__TASK DETAILS__:
Could you please retype all of the data below exactly?

━━━━━ GIVEN RECORDS

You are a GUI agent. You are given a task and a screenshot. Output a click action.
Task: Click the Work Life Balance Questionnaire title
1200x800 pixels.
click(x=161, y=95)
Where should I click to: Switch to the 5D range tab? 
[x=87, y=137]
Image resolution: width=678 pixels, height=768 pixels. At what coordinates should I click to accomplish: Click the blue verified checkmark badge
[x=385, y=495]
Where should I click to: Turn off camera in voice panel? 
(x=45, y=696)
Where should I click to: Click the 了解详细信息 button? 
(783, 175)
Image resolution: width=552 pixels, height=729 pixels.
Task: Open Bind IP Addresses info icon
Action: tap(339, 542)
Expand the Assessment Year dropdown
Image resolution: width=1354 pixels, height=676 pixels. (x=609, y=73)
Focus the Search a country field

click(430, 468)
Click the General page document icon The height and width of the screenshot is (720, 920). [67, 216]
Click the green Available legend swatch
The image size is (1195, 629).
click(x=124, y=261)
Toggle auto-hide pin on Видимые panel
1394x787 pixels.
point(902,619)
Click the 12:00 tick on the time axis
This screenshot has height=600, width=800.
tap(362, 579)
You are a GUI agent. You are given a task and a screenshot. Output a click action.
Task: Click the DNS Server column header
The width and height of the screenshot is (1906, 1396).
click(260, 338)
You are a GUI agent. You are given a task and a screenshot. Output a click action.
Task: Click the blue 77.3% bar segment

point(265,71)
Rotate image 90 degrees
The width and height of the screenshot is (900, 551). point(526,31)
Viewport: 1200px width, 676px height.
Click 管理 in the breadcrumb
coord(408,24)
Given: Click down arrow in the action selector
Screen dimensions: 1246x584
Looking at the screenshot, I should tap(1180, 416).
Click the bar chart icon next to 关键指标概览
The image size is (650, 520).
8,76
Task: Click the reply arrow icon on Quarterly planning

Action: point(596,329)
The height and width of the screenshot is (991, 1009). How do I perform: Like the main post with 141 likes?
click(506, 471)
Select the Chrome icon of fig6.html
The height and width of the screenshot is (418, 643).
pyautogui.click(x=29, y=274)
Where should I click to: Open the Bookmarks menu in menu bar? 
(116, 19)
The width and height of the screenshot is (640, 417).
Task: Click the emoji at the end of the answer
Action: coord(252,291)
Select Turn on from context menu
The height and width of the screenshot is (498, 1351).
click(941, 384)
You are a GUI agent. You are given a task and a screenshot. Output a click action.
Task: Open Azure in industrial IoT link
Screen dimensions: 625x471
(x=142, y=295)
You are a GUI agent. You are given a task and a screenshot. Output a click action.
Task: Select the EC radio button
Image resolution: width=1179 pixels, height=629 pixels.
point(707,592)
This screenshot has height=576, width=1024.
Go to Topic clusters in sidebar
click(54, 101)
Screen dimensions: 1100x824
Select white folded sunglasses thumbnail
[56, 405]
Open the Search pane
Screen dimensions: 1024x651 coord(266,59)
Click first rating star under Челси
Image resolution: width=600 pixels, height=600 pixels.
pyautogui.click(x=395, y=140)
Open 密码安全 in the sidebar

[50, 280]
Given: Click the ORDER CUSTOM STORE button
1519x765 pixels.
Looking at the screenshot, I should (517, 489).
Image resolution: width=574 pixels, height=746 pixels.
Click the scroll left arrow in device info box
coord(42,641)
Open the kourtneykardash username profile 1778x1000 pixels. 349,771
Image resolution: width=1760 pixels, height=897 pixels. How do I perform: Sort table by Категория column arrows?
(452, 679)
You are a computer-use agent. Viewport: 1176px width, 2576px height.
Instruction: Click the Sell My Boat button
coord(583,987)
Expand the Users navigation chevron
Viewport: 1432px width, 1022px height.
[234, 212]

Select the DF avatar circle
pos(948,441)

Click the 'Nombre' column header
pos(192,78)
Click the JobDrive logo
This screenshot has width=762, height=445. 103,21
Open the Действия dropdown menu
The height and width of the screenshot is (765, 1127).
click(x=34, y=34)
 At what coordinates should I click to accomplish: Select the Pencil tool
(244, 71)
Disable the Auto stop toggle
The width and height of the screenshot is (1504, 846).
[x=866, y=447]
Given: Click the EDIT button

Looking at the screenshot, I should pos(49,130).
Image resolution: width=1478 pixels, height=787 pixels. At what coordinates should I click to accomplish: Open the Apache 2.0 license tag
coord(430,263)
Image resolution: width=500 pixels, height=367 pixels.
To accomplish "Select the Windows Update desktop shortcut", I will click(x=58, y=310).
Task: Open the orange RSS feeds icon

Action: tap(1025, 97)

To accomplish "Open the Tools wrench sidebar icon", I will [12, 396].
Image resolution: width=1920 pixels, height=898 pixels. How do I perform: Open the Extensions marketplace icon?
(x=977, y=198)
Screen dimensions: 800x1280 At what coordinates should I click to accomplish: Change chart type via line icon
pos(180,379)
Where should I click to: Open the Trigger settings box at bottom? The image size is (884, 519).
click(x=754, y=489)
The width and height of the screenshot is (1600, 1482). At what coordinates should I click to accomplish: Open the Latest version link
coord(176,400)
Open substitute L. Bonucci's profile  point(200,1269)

━━━━━━━━━━

__REPLY TO THE EXERCISE__:
You are a GUI agent. You are given a task and a screenshot. Output a click action.
Task: Click the Work Life Balance Questionnaire title
1200x800 pixels.
click(x=161, y=95)
Where should I click to: Switch to the 5D range tab? 
[x=87, y=137]
Image resolution: width=678 pixels, height=768 pixels. At what coordinates should I click to accomplish: Click the blue verified checkmark badge
[x=385, y=495]
Where should I click to: Turn off camera in voice panel? 
(x=45, y=696)
Where should I click to: Click the 了解详细信息 button? 
(783, 175)
Image resolution: width=552 pixels, height=729 pixels.
Task: Open Bind IP Addresses info icon
Action: tap(339, 542)
Expand the Assessment Year dropdown
Image resolution: width=1354 pixels, height=676 pixels. (x=609, y=73)
Focus the Search a country field

click(430, 468)
Click the General page document icon The height and width of the screenshot is (720, 920). [67, 216]
Click the green Available legend swatch
The image size is (1195, 629).
click(x=124, y=261)
Toggle auto-hide pin on Видимые panel
1394x787 pixels.
point(902,619)
Click the 12:00 tick on the time axis
This screenshot has height=600, width=800.
tap(362, 579)
You are a GUI agent. You are given a task and a screenshot. Output a click action.
Task: Click the DNS Server column header
The width and height of the screenshot is (1906, 1396).
click(260, 338)
You are a GUI agent. You are given a task and a screenshot. Output a click action.
Task: Click the blue 77.3% bar segment

point(265,71)
Rotate image 90 degrees
The width and height of the screenshot is (900, 551). point(526,31)
Viewport: 1200px width, 676px height.
Click 管理 in the breadcrumb
coord(408,24)
Given: Click down arrow in the action selector
Screen dimensions: 1246x584
Looking at the screenshot, I should tap(1180, 416).
Click the bar chart icon next to 关键指标概览
The image size is (650, 520).
8,76
Task: Click the reply arrow icon on Quarterly planning

Action: point(596,329)
The height and width of the screenshot is (991, 1009). How do I perform: Like the main post with 141 likes?
click(506, 471)
Select the Chrome icon of fig6.html
The height and width of the screenshot is (418, 643).
pyautogui.click(x=29, y=274)
Where should I click to: Open the Bookmarks menu in menu bar? 
(116, 19)
The width and height of the screenshot is (640, 417).
Task: Click the emoji at the end of the answer
Action: coord(252,291)
Select Turn on from context menu
The height and width of the screenshot is (498, 1351).
click(941, 384)
You are a GUI agent. You are given a task and a screenshot. Output a click action.
Task: Open Azure in industrial IoT link
Screen dimensions: 625x471
(x=142, y=295)
You are a GUI agent. You are given a task and a screenshot. Output a click action.
Task: Select the EC radio button
Image resolution: width=1179 pixels, height=629 pixels.
point(707,592)
This screenshot has height=576, width=1024.
Go to Topic clusters in sidebar
click(54, 101)
Screen dimensions: 1100x824
Select white folded sunglasses thumbnail
[56, 405]
Open the Search pane
Screen dimensions: 1024x651 coord(266,59)
Click first rating star under Челси
Image resolution: width=600 pixels, height=600 pixels.
pyautogui.click(x=395, y=140)
Open 密码安全 in the sidebar

[50, 280]
Given: Click the ORDER CUSTOM STORE button
1519x765 pixels.
Looking at the screenshot, I should (517, 489).
Image resolution: width=574 pixels, height=746 pixels.
Click the scroll left arrow in device info box
coord(42,641)
Open the kourtneykardash username profile 1778x1000 pixels. 349,771
Image resolution: width=1760 pixels, height=897 pixels. How do I perform: Sort table by Категория column arrows?
(452, 679)
You are a computer-use agent. Viewport: 1176px width, 2576px height.
Instruction: Click the Sell My Boat button
coord(583,987)
Expand the Users navigation chevron
Viewport: 1432px width, 1022px height.
[234, 212]

Select the DF avatar circle
pos(948,441)

Click the 'Nombre' column header
pos(192,78)
Click the JobDrive logo
This screenshot has width=762, height=445. 103,21
Open the Действия dropdown menu
The height and width of the screenshot is (765, 1127).
click(x=34, y=34)
 At what coordinates should I click to accomplish: Select the Pencil tool
(244, 71)
Disable the Auto stop toggle
The width and height of the screenshot is (1504, 846).
[x=866, y=447]
Given: Click the EDIT button

Looking at the screenshot, I should pos(49,130).
Image resolution: width=1478 pixels, height=787 pixels. At what coordinates should I click to accomplish: Open the Apache 2.0 license tag
coord(430,263)
Image resolution: width=500 pixels, height=367 pixels.
To accomplish "Select the Windows Update desktop shortcut", I will click(x=58, y=310).
Task: Open the orange RSS feeds icon

Action: tap(1025, 97)

To accomplish "Open the Tools wrench sidebar icon", I will [12, 396].
Image resolution: width=1920 pixels, height=898 pixels. How do I perform: Open the Extensions marketplace icon?
(x=977, y=198)
Screen dimensions: 800x1280 At what coordinates should I click to accomplish: Change chart type via line icon
pos(180,379)
Where should I click to: Open the Trigger settings box at bottom? The image size is (884, 519).
click(x=754, y=489)
The width and height of the screenshot is (1600, 1482). At what coordinates should I click to accomplish: Open the Latest version link
coord(176,400)
Open substitute L. Bonucci's profile  point(200,1269)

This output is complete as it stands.